1. The cave troll and Ladybug laughing their asses off on the way to work this morning. I looked in the rearview and saw that he was dumping milk from her bottle onto her head.

2. I left the short people with Chicken this evening to take her brother to karate lessons. When I got back, the Cave Troll was running around 1/2 naked after a trip the the bathroom, and Ladybug was chasing him squealing "poop poop poop".

3. After giving Ladybug a bakery cookie that I had purchased for a staff function tomorrow, I put the whole plastic container of them on the counter while I was bathing the Cave Troll in the sink. Do you know what I heard next? Suffice it to say that' it's a good thing I bought a back ground box of cookies, and my family, who all firmly believe in the 5 second rule, is gowing to be packing on the lbs. from a staff sized helping of butter cookies.

4. Chicken's psychotic cat must now sleep on my chest. (Psycho kitty, ques run run run away...)

5. I'm totally cracking up, even as I write this, because Mate's beloved King's have actually won a freaking game, and Mate is jumping up and down in the living room cheering. (*hee hee hee*) Freakin' goober. Goddess bless him.

I had a GREAT teaching day today. Goddess bless us all.

Sunday, December 2, 2007

Book News...

First of all--thank you all.
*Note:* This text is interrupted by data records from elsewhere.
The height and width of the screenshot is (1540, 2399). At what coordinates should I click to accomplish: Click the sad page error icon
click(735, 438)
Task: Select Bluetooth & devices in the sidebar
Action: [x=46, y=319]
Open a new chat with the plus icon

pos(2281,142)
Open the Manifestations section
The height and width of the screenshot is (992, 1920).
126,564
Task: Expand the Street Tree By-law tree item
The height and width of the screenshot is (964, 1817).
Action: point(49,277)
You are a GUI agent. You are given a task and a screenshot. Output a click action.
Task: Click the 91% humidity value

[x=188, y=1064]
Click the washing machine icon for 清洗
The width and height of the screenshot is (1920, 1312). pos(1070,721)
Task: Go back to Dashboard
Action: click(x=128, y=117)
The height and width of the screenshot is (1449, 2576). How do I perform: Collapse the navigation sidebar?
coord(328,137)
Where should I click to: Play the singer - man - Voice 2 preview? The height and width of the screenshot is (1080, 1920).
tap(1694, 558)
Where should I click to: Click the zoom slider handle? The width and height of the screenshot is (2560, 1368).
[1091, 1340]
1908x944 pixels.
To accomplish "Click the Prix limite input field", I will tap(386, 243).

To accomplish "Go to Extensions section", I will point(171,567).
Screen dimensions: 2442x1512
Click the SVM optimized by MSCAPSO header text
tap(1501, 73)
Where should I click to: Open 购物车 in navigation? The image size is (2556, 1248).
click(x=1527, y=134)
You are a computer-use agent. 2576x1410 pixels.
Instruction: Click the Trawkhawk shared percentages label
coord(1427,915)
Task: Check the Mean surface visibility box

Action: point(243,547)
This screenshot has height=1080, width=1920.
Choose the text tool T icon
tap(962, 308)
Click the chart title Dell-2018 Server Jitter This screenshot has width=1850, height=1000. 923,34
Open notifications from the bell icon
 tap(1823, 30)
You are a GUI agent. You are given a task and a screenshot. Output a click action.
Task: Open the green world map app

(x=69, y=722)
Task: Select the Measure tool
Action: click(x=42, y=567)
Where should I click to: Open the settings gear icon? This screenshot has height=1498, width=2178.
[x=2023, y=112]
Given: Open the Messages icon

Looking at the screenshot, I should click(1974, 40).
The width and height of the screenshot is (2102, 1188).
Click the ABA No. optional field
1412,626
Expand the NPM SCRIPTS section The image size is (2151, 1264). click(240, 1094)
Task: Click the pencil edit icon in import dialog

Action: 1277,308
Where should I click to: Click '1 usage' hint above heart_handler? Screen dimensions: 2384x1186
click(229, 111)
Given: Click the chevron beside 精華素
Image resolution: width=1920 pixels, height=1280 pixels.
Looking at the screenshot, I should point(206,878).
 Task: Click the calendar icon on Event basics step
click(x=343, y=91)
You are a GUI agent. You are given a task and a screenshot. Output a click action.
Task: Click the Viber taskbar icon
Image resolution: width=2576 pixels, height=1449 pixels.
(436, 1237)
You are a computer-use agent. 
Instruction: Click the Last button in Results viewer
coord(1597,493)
Periodically I melt into a big nasty scum puddle of pity, and you all never fail to wade through me and remind me that my spine is intact and I will walk again. Words are small things to the enormity of my gratitude--thank you.

I got some sleep this weekend--I've been living on five hours a night. It's not enough. I could use more, but a nap and a couple of lie-ins to 8:00 am help. I try not to whine about being tired a lot, especially when my exhaustion is due mostly to my own driving obsessions, but when you're spending a lot of your computer time blindly wandering from site to site because you can't focus your attention on what you SHOULD be doing, well, you know your body is trying to kick your mind in the ass. Which leads me to the post title, and the book news!

So, as for the book? Well, I'm not sure if I mentioned that I took Tinkingbells up on her offer to edit my final draft--she has been AWESOME and GRACIOUS and has been doing a bang-up job. Between Needletart, Roxie, Lady-in-Red ,Aerk, and Tink, I may be able to clean up a stunning manuscript for you all. The people who have been so generous in their praise and support deserve only the best. Anyway, I was trying for a December 5th submission, but I think I'm going to aim for the 10th instead. The kid who kicked out my cover picture (AWESOME. A.W.E.S.O.M.E. This kid has great things in his future besides just being able to brag to his fellow inmates in G113!) is going to do a map for me for the inside front cover--I'm thinking maybe I'll ask if they can use it as a wall-paper on the back cover as well because the map was an afterthought but this kid's talent is too awesome to just blow him off. Anyway, I'm almost done with my third (!) edit of the 1st quarter, and I didn't want to sap Tinkingbells too much--she has a VERY busy life, too,--and so about two days after I get back the 4th quarter, I'll submit the msss. And then it's going to be me and BmoonII and the big Christmas IT until I get back my galleys. I can only hope the galleys are perfect, because all of this striving perfection is going to sap my galleys proofing BUT GOOD.

Anyway--I got Roxie's new Sanna book, and I'm so excited to read it, but, obviously, I've got no time for something I really want to savor. I've propped it up here, behind my computer, as incentive for Christmas vacation, when I can forget about MY writing for a bit and throw myself into someone else's writing--I can't wait!!!!

You know, I haven't posted pix in a while--I'll have Chicken run around the house and snap some stills of us being on the eggplant spectrum of the animal's not exciting, but it's what we do.